### Quelltext

Neu an der Leuphana: Prof. Dr. Lukas Hakelberg – Postkoloniale Steueroasen

18.06.2024 Der Professor für Politikwissenschaften, insbesondere Politische Ökonomie untersucht, wie rassistische Vorurteile die Entstehung von Steueroasen beeinflussen. Mit einem Starting Grant über 1,49 Millionen Euro fördert der Europäische Forschungsrat „The Whiteness of Wealth Management: Colonial Economic Structure, Racism, and the Emergence of Tax Havens in the Global South“.

©Leuphana/ Teresa Halbreiter
"Für vermögende Kolonialeliten sah diese Selbstbestimmung nach Instabilität aus, selbst wenn die postkolonialen Regierungen gar nichts an den Eigentumsrechten änderten", sagt Prof. Dr. Lukas Hakelberg.
Herr Professor Hakelberg, wie sind Steueroasen im globalen Süden entstanden?

######
### Vorhandenes Material

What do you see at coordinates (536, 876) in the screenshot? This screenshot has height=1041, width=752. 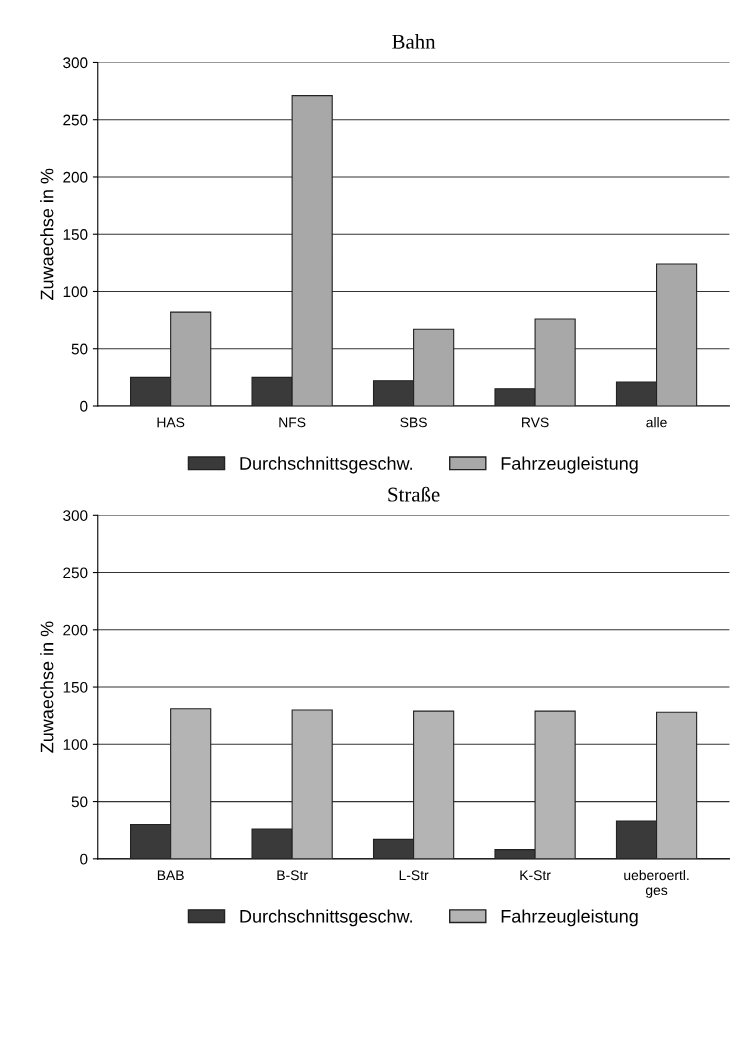 I see `x-tick-label: K-Str` at bounding box center [536, 876].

######

### Aufgaben
• 1. Beantworte folgende Fragen zum Artikel über postkoloniale Steueroasen:
(a) Für welches Fachgebiet ist Lukas Hakelberg Professor?
(b) Wie hoch ist der Starting Grant, und wer vergibt ihn?
(c) Wonach sah die Selbstbestimmung laut Hakelberg für vermögende Kolonialeliten aus?
• 2. Liefere eine Fortsetzung des Artikels über postkoloniale Steueroasen, die an seinen letzten Satz anschließt.

### Lösungen
• 1.
(a) Politikwissenschaften, insbesondere Politische Ökonomie.
(b) 1,49 Millionen Euro, vergeben vom Europäischen Forschungsrat.
(c) Nach Instabilität.

• 2.
In den 1960er Jahren sind viele Länder in Afrika unabhängig geworden. Die Eliten in den sich auflösenden europäischen Kolonialreichen fürchteten um ihr Geld und ihre Vermögenswerte auf dem afrikanischen Kontinent. Es kam zu einer Art Torschlusspanik: Die kolonialen Eliten wollten ihren Besitz zu Geld machen und das Geld so schnell wie möglich außer Landes schaffen.

 

Wohin flossen die Gelder?

Das Vermögen der französischen Kolonialelite floss über Tanger und Monaco in die Schweiz. Die britischen Handels- und Überseebanken empfahlen der britischen Kolonialelite hingegen Überbleibsel des britischen Empires in der Karibik. Einige der Inseln dort erhoben keine Einkommensteuer. Zudem wurden sie weiterhin von weißen Oligarchen regiert. Diese Kombination sah für die Vermögenden nach der stabilen kolonialen Ordnung aus, die sie gewohnt waren. 

Warum entwickelte sich nicht jede britische Kolonie in der Karibik zu einer Steueroase?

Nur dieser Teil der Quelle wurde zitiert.